INTERNATIONAL

As the crackdown comes to an end, Chinese companies Ant Group and Tencent are hit with hefty fines for “illegal acts”

Chinese authorities said on Friday that they had penalized fintech giant Ant Group over $1 billion for “illegal acts” and punished an offshoot of competitor Tencent with a $415 million punishment, adding that a protracted crackdown on internet companies was coming to an end.

The biggest digital payments network in the world, Alipay, is run by Ant and has hundreds of millions of users monthly in China and beyond. It was one of the main targets in a broad campaign against the nation’s IT industry.

The China Securities Regulatory Commission (CSRC) said in a statement that “in light of the illegal and irregular acts by Ant Group and its affiliates in previous years… (the companies) have been fined 7.123 billion yuan (US$984 million)”.

The announcement, which was also published by the nation’s national bank, noted that the punishment “included the confiscation of illegal income.”

According to the CSRC’s statement, “the majority of the outstanding issues in the financial business of platform enterprises have been resolved as of this writing.”

According to the statement, “the work focus of the financial management department has shifted from promoting the centralized correction of the platform companies’ financial business to normalized supervision.”

After news of the penalties broke on Friday, Alibaba shares rose 3.44 percent in Hong Kong. According to experts, investors saw the penalty as an indication that the crackdown was coming to an end.

Ant stated in a statement that it will “continue to further enhance our compliance governance” and “comply with the terms of the penalty in all earnestness and sincerity.”

“Now that the associated work on the correction has been finished by the firm… The Ant Group will continue to fulfill its purpose and initial goal in the future, the business added.

“We will continue to pursue innovation with a firm commitment to integrity, and continue to enhance our R&D capabilities to better serve and create greater value for the physical economy, especially for consumers and small businesses,” the statement said.

According to the CSRC statement, the penalty was connected to “corporate governance, financial consumer protection, participation in banking and insurance institution business activities, payment and settlement business, fulfillment of anti-money laundering obligations, and development of fund sales business.”
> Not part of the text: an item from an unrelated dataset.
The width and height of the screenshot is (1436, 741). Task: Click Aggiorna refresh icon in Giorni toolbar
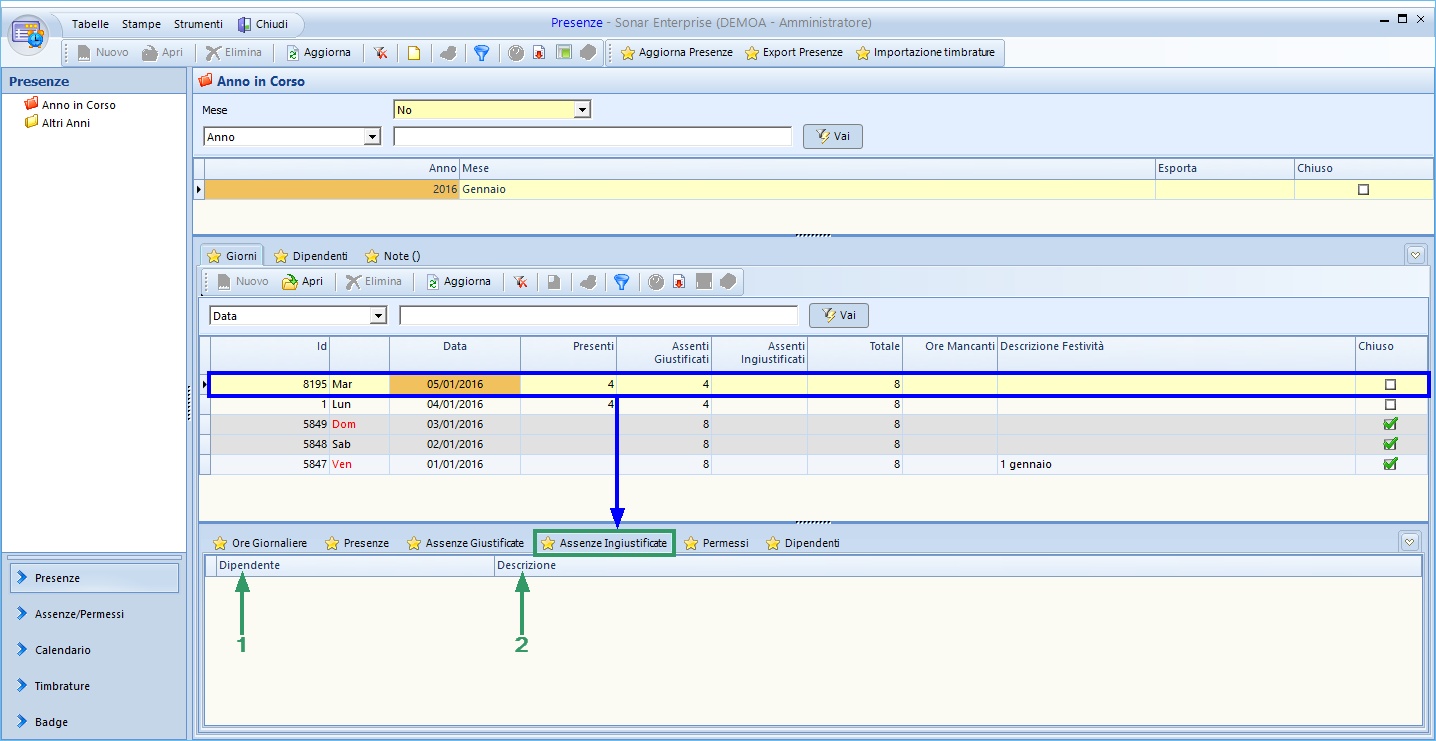coord(433,282)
The central bank said in a separate filing that it had penalized Tenpay, an online payment company run by Tencent, a competitor of Ant, roughly 3 billion yuan ($415 million).

The punishment includes the seizure of ill-gotten gains totaling more than 550 million yuan, according to the central bank.

Pony Ma, the chairman of Tencent, said in a report to the Hong Kong Stock Exchange on Friday that the decision made on Friday “does not have any material adverse impact on the operations and financial position of the Group as a whole” since Tenpay has previously adopted special advice on “rectification”.

He said, “The Company anticipates that moving ahead, the financial authorities will concentrate on normalized regulation… supporting and encouraging platform firms to continue their efforts in financial inclusion.

Crackdown loosening

Ant now serves hundreds of millions of individuals and small companies by providing loans, credit, investments, and insurance.

The government has worked to control spiraling personal debt and haphazard lending in the private sector, and upstart Ant’s rising reputation was seen as a threat to established interests in the nation’s state-dominated banking industry.

When authorities unexpectedly canceled the double listing, alleging non-compliance with new capital criteria, the Alibaba affiliate’s record-breaking $35 billion Hong Kong-Shanghai IPO was scheduled to start in 2020.

In 2020, Alibaba founder Jack Ma delivered a speech in which he criticized Chinese authorities, which is generally thought to have prompted Beijing to cancel Ant’s IPO.

Beijing fined Alibaba a record $2.75 billion the following year for allegedly improper business practices.

The Financial Times reported in 2021 that authorities had instructed Alipay to separate its lucrative microloan business and provide the consumer information it uses to make lending choices to a new credit-scoring joint venture that is partially controlled by the Chinese government.

Additionally, in June 2022, Chinese officials denied rumors that they had begun talking about possibly resurrecting Ant’s IPO aspirations.

Authorities said in December that Ant had obtained license to fund 10.5 billion yuan for its consumer finance subsidiary, which was a sign that the crackdown was easing.

Analysts theorized that Ant Group’s announcement in January that Jack Ma no longer had controlling interests in the firm may have helped get Ant and Alibaba out of regulatory hot water.